With a little bow he disappeared
as abruptly as he had appeared. The girl indicated that Charles should
follow her. He was left to close the door for himself. As she began to
mount the stairs he had time to glance at the crowded paintings and drawings.
He was sufficiently knowledgeable about modern art to recognize the school
to which most of them belonged; and indeed, the celebrated, the notorious
artist whose monogram was to be seen on several of them. The furore he
had caused some twenty years before had now died down; what had then been
seen as fit only for burning now commanded a price. The gentleman with
the pen was a collector of art; of somewhat suspect art; but he was no
less evidently a man of some wealth.

Charles followed the girl's
slender back up a flight of stairs; still more paintings, and still with
a predominance of the suspect school. But he was by now too anxious to
give them any attention. As they embarked on a second flight of stairs
he ventured a question.

"Mrs. Roughwood is employed
here as governess?"

The girl stopped in midstair
and looked back: an amused surprise. Then her eyes fell.

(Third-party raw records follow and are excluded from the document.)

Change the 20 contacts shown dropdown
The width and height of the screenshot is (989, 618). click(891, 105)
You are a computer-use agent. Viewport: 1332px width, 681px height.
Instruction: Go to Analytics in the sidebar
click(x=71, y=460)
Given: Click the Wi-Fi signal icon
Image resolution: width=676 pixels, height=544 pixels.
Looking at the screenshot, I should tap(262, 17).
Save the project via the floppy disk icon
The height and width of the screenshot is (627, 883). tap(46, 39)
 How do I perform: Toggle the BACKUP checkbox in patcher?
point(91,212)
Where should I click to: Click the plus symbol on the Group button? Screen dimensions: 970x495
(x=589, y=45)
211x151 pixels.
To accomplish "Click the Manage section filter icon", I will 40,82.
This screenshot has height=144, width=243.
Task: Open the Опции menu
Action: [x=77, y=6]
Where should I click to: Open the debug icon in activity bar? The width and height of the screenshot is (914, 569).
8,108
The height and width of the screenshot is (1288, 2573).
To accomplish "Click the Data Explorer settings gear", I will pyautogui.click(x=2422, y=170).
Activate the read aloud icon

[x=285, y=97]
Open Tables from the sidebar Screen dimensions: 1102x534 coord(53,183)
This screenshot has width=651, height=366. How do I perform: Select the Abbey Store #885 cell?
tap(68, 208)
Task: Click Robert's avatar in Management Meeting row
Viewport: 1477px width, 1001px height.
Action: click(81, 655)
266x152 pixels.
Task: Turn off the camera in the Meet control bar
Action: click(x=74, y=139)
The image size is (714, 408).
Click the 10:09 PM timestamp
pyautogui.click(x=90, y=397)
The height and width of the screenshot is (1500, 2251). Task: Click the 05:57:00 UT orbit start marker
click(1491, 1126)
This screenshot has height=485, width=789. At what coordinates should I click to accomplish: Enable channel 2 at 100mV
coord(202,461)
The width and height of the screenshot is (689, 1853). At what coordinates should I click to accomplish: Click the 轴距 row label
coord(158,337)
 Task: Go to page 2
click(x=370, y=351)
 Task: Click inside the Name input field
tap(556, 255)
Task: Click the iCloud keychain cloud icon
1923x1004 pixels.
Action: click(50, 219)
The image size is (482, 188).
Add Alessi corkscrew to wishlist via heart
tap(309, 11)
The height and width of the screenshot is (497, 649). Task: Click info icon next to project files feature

"She is no longer a governess."

Her eyes came up to his for
a moment. Then she moved on her way. They came to a second landing. His
sibylline guide turned at a door.

"Kindly wait here."

She entered the room, leaving
the door ajar. From outside Charles had a glimpse of an open window, a
lace curtain blowing back lightly in the summer air, a shimmer, through
intervening leaves, of the river beyond. There was a low murmur of voices.
He shifted his position, to see better into the room. Now he saw two men,
two gentlemen. They were standing before a painting on an easel, which
was set obliquely to the window, to benefit from its light. The taller
of the two bent to examine some detail, thereby revealing the other who
stood behind him. By chance he looked straight through the door and into
Charles's eyes. He made the faintest inclination, then glanced at someone
on the hidden other side of the room.

Charles stood stunned.

For this was a face he knew;
a face he had even once listened to for an hour or more, with Ernestina
beside him. It was impossible, yet ... and the man downstairs! Those paintings
and drawings! He turned hastily away and looked, a man woken into, not
out of, a nightmare, through a tall window at the rear end of the landing
to a green back-garden below. He saw nothing; but only the folly of his
own assumption that fallen women must continue falling--for had he not
come to arrest the law of gravity? He was as shaken as a man who suddenly
finds the world around him standing on its head.

A sound.

He flashed a look round.
She stood there against the door she had just closed, her hand on its brass
knob, in the abrupt loss of sunlight, difficult to see clearly.

And her dress! It was so
different that he thought for a moment she was someone else. He had always
seen her in his mind in the former clothes, a haunted face rising from
a widowed darkness. But this was someone in the full uniform of the New
Woman, flagrantly rejecting all formal contemporary notions of female fashion.
Her skirt was of a rich dark blue and held at the waist by a crimson belt
with a gilt star clasp; which also enclosed the pink-and white striped
silk blouse, long-sleeved, flowing, with a delicate small collar of white
lace, to which a small cameo acted as tie. The hair was bound loosely back
by a red ribbon.

This electric and bohemian
apparition evoked two immediate responses in Charles; one was that instead
of looking two years older, she looked two years younger; and the other,
that in some incomprehensible way he had not returned to England but done
a round voyage back to America. For just so did many of the smart young
women over there dress during the day. They saw the sense of such clothes--their
simplicity and attractiveness after the wretched bustles, stays and crinolines.
In the United States Charles had found the style, with its sly and paradoxically
coquettish hints at emancipation in other ways, very charming; now, and
under so many other new suspicions, his cheeks took a color not far removed
from the dianthus pink of the stripes on her shirt.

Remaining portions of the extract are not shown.